This post has been brewing for a while. I had to write a little something about this card, or cartoon, or blasphemy, whatever you want to call it. Let me just tell you, this picture PISSES ME OFF!
Aaahhhh! (Imagine me yelling at my computer screen) <---This is my frustration with this gem every time I see it float past my news feed on Facebook. And I have seen several versions of this one. I can't take it anymore! I can't keep my mouth closed any longer or I will start banging my head against the computer screen, rendering myself completely incapable of complaining about random things that are annoying me.
Your ONLY special need is to be loved?
No it’s not!
I’ll tell you why it makes me so mad.
It completely and totally minimizes all that MY special needs child has to go through to live in this world. My blind daughter who has to navigate around in the dark in a sighted world. My non-verbal child who has to try to be understood silently in a world full of language, subtle communication, and written words. My daughter has to survive and thrive in a world that doesn’t always understand or like people who are different. People who don’t have time for, or an understanding of, or compassion, or empathy, or a sense of humor, or many more things that are needed to understand, love, and appreciate a person with autism and other SPECIAL NEEDS.

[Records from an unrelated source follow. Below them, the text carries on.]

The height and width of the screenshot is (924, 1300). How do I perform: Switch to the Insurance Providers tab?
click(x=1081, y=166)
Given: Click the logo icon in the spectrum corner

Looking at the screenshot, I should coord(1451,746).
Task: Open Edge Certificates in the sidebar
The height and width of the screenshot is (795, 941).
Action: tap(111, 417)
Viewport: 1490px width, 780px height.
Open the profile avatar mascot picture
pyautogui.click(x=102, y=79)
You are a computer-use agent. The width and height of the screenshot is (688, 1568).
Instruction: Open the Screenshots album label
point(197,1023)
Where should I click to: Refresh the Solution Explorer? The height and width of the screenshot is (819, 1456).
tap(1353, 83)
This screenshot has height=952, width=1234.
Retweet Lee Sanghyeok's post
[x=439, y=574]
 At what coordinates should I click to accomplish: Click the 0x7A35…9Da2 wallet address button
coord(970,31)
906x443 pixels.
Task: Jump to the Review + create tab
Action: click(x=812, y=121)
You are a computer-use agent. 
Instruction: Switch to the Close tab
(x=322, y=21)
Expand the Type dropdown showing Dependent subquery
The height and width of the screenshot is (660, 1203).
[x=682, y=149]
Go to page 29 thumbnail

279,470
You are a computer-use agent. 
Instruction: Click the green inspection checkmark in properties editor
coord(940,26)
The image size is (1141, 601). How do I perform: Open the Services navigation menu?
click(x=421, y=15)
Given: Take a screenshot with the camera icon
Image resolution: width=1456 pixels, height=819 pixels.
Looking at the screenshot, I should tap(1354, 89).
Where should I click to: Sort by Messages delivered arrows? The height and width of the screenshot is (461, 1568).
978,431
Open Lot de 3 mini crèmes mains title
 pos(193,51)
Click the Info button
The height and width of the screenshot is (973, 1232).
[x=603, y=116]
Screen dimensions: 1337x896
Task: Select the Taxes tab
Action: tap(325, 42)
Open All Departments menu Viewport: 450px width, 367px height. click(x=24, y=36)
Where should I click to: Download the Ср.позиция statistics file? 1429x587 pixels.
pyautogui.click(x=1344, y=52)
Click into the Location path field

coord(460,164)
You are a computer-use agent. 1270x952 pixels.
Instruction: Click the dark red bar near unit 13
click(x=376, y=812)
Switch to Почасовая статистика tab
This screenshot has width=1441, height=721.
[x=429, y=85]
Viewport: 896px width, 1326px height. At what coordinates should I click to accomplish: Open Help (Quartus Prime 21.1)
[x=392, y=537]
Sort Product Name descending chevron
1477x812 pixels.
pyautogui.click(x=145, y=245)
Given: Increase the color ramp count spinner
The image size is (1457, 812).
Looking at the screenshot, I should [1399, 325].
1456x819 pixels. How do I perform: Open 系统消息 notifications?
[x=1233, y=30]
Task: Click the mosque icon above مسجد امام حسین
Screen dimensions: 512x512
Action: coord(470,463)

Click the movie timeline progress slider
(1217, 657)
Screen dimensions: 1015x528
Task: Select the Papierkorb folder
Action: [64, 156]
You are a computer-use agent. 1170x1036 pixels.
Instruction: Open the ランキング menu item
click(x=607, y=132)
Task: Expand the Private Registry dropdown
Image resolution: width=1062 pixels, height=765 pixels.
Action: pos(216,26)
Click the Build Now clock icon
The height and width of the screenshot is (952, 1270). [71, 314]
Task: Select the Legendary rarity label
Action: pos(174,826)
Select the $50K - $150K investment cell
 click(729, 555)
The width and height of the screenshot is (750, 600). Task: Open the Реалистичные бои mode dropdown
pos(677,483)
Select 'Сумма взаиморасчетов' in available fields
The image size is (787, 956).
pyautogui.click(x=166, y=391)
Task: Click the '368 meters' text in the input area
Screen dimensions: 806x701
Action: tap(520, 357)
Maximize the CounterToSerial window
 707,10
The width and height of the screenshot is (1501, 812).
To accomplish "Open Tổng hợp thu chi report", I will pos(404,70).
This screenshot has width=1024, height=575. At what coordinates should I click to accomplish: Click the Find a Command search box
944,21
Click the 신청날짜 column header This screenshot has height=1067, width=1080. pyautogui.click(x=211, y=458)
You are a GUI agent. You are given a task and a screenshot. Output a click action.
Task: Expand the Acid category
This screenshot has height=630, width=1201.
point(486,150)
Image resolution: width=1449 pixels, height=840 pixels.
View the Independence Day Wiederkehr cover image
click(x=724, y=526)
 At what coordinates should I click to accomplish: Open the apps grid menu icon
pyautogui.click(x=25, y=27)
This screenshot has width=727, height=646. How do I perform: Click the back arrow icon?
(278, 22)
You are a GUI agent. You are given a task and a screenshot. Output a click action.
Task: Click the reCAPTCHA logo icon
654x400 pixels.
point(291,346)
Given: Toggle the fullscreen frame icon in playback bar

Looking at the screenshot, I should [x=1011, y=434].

It completely and totally minimizes all that WE have to go through as special needs parents. Her only special need is NOT just to be loved. It’s a whole lot more. All children need love. That one’s easy as a parent. I always love my kids.
She has specific special needs.
That’s why we call them special needs kids. Otherwise we would call them regular needs kids right? Or normal? No. Not normal. That’s a setting on the dryer. Vanilla? Plain? Average? Non special needs? Neuro typical? What? Kids. I have my kids. 3 of them. Or 3 children and one of them has special needs.
She has many more special needs other than just to be loved.
She has seizures, she takes a bunch of medicine, she doesn’t walk very well, she needs a walker at school, a walking wand, my hand. She’s not potty trained yet, she doesn’t talk, she can’t see, she has epic meltdowns, she doesn't sleep well, she has stomach issues, she has to eat special food, she needs special therapies, special equipment, special people in her life who appreciate all that she CAN do and all that she is CAPABLE of doing in the future. She has enough doctors, teachers, specialists, therapists…ect., to populate a small country. Sometimes I feel like I am running my own country. I am a dictator here in Oliland.
This minimizes all of the people in her life who work so hard for her. If we just said “Oh. Her only special need is to be loved? Great. Job accomplished. Pass me an award. We did that in our first 5 minutes with her.”
It’s so much more than that!
It’s okay to acknowledge that our kids are different. That they need different ways to help them learn and live and love and grow to be amazing people.
And it REALLY pisses me off that they use the word only in front of the word special needs. Don’t even get me started on that one.
You are NEVER allowed to use the word only and special need in the same sentence.